We’re about a month into summer and the heat is on! Hydration is a key component of health, regardless of age. After all, over half of the human body is comprised of water! When temperatures rise it’s even more important to monitor fluid intake. As you find yourself hunting for a beverage at home, in the car, or out and about, try these six tips to keep you and your child’s thirst at bay!

  1. Infused water – “Not again mom!” If your child turns his/her nose up at plain ole water, here’s a quick and easy way to add flavor with less sugar than bottled drinks – infuse water with fruit. Slice fruit and place in a decanter of water and in no time you’ll have a tasty drink. Pick one fruit or experiment with a hybrid. Strawberry and kiwi is a popular drink combo that kids (and adults) love.

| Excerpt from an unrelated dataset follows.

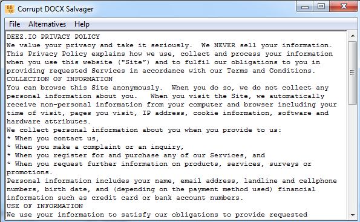Click the words "Terms and Conditions"
The image size is (360, 222).
click(x=269, y=71)
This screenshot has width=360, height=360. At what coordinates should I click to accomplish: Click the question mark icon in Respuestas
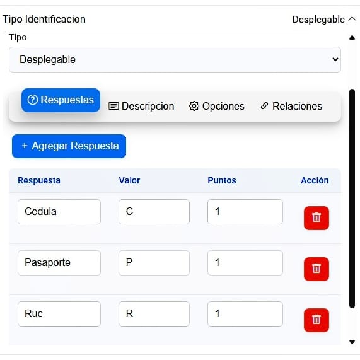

  2. Say yes to juice – Fruit juice (like good2grow, wink wink!) is a tasty way for kids to stay hydrated. Select 100% juice or fruit & veggie blends over other drinks that contain artificial ingredients. The spill-proof SippaTop™ caps make good2grow a perfect option at home or on the go!
  3. Popsicle me! – Skip the popsicles from the grocer freezer and make your own! Take fruit juice and pour into popsicle molds. Pop in the freezer and in an hour or two you’ll have a healthy dessert or a mid-afternoon snack.
  4. Skip the caffeine – Soda may be a liquid, but it actually dehydrates you! A common ingredient in soft drinks is caffeine, which is a diuretic and increases excretion of liquids from the body. Everything in moderation is key so if your child does like caffeinated drinks, monitor portion control with single servings instead of liter bottles or dilute with ice cubes.
  5. Fruit saves the day – Here’s some trivia: what percentage of water is watermelon? Answer: 93%! Fruit is a great way to help meet hydration needs especially since summer is the season for water dense fruits – think strawberries, grapefruit, cantaloupe, peaches, and pineapple!
  6. Plan ahead – Like hunger, thirst can strike too! Here’s an away-from-home tip: Stash water in your car. There’s nothing worse than dropping the kids off for a day at camp or embarking on a mall trip to realize you don’t have anything to drink! Bottled water works wonders and is convenient to store in the trunk.

How much is too much? Water requirements depend on age, gender, and physical activity. Remember that water is also in foods, so encourage your children to eat a variety of fruits and veggies. For suggested daily amounts by age visit EatRight.org.